Chicken (4 weeks old) infected with 103 EID50 of vvIBDV strain UPM0081 survived until day 3 of the experiment. Clinical signs including diarrhea, feather ruffling and loss of appetite were observed in the infected chicken starting 3 days post-infection (dpi). The IEL-NK cells were isolated from duodenum samples collected from uninfected chicken and chicken infected by vvIBDV at 1 and 3 dpi. The total number of IEL-NK cells is 19.48 million for control samples, 14.29 and 13.95 million cells for chicken infected for 1 day and 3 days. After the enrichment process using the CD3 and 28.4 markers, the percentage of CD3-28.4+ IEL-NK cells at 1 dpi and 3 dpi are higher than uninfected control group, which are 37.82% and 42.38% (Table 1).

Table 1 Total IEL cells, percentage of IEL-28.4+ cells and total no of IEL-28.4+ cells.
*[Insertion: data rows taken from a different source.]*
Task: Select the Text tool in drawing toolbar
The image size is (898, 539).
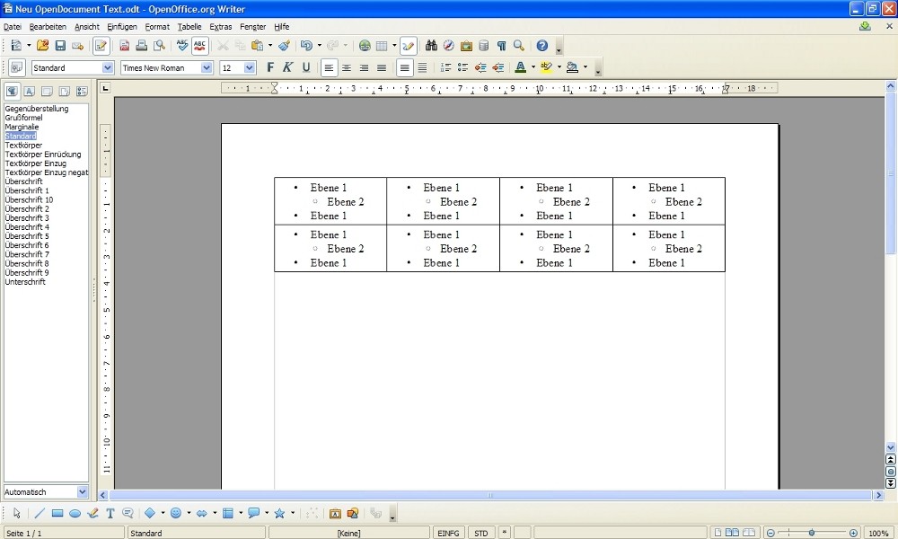Action: point(110,514)
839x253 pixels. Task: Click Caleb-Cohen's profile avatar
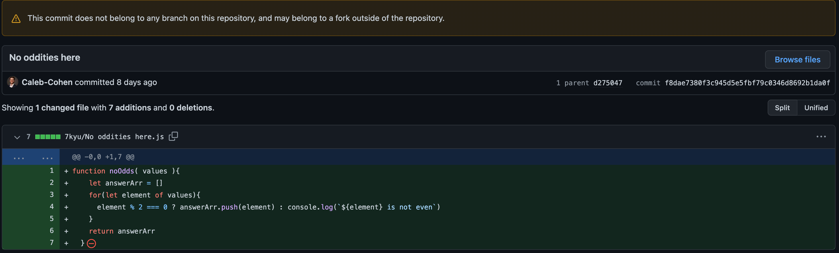[x=12, y=82]
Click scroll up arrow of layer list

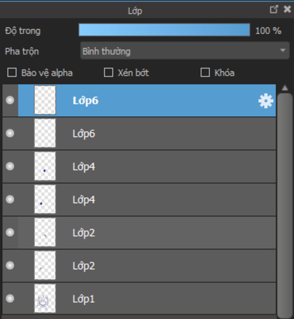285,88
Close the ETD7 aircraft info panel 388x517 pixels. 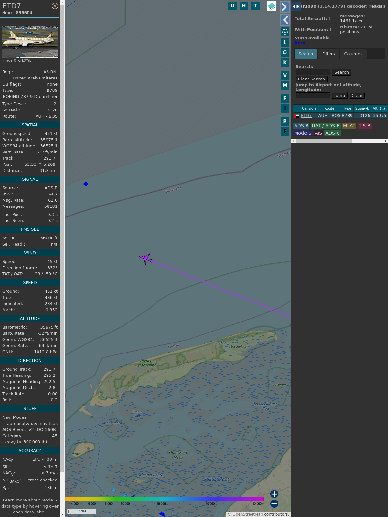[55, 6]
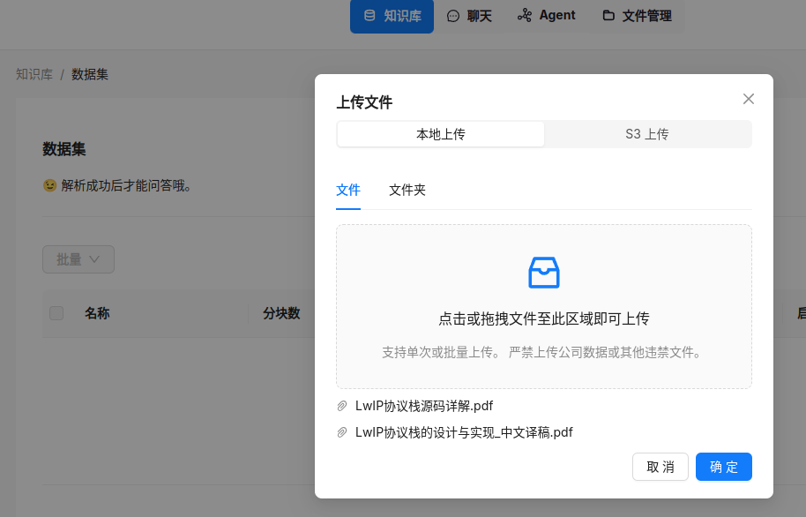The height and width of the screenshot is (517, 806).
Task: Cancel upload via 取消 button
Action: 660,466
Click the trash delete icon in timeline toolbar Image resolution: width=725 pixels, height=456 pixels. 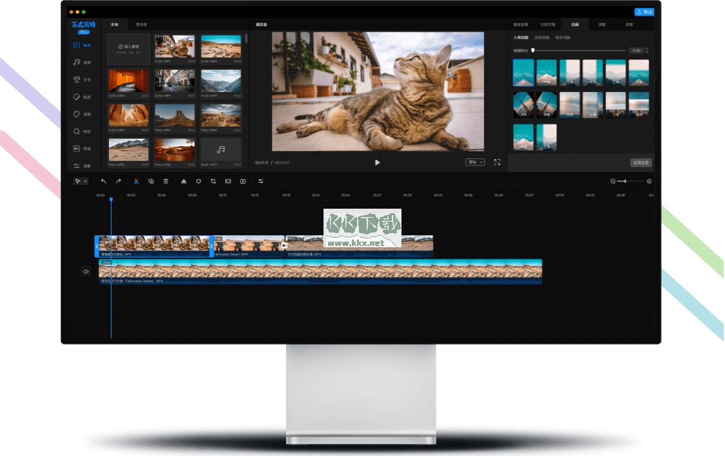click(x=166, y=182)
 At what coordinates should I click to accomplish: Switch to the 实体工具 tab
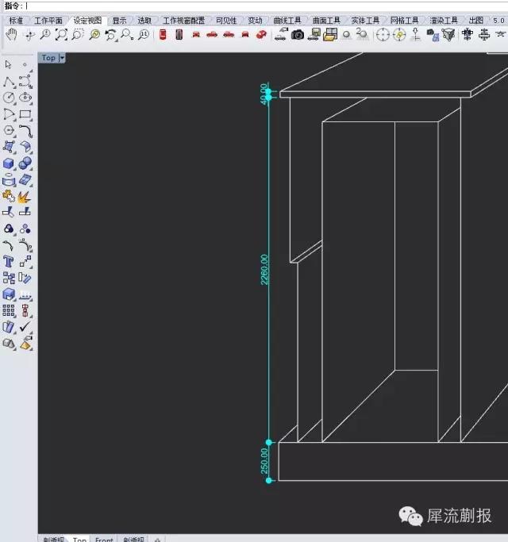[x=365, y=21]
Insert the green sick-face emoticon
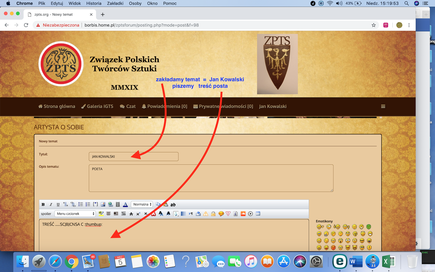435x272 pixels. point(369,227)
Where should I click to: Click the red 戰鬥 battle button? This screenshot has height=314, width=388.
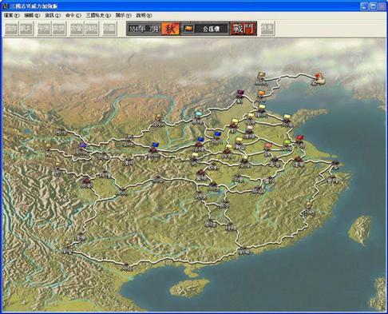(243, 29)
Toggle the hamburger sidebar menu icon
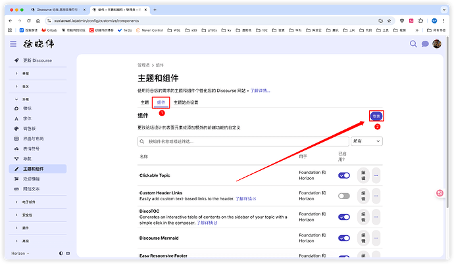Screen dimensions: 454x264 [13, 44]
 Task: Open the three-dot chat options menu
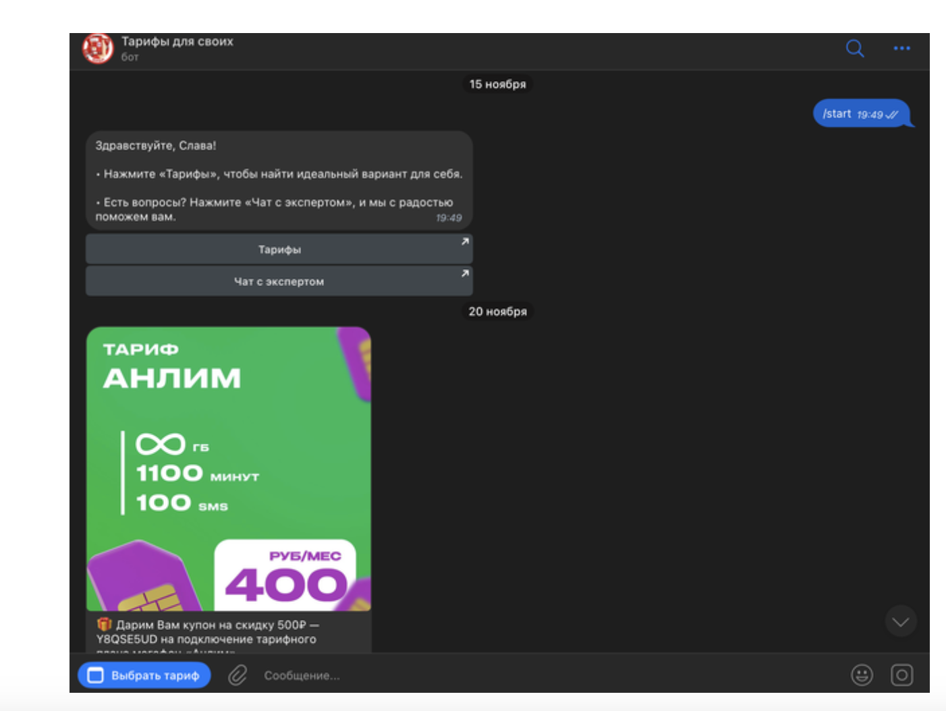(x=901, y=48)
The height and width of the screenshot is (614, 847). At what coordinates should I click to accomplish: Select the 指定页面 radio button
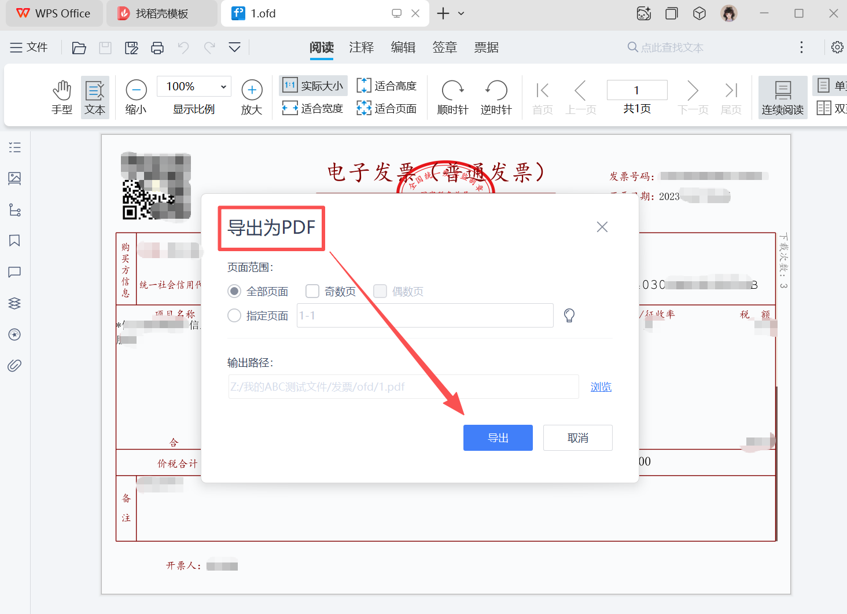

Reporter Code Count (RCC) files were loaded into the nSolverTM Analysis Software version 4.0 for data quality checking, spike-in-control normalisation and reference gene normalisation. All the NanoString QC tests passed, which indicated there is no issue with the starting material and processing steps. Then, the raw data proceeded to gene expression analysis. The coefficient of variation percentage (CV%) and average counts were calculated for all the genes in the panel. The CV% and average count from NanoString for 15 reference genes are shown in Table 2. Among 15 candidate reference genes, YWHAZ had the lowest CV% of 27.68% and B2M had the highest CV% of 65.91%. For the average count number, ACTB had the highest expression level (96,218 counts), followed by UB (70,600 counts). Seven genes, i.e. ACTB, GAPDH, HMBS, HPRT1, SDHA, TUBB1 and YWHAZ fulfilled the requirements were selected for reference gene selection using the RT-qPCR approach.

Table 2 Average count and CV% from NanoString for 15 candidate reference genes.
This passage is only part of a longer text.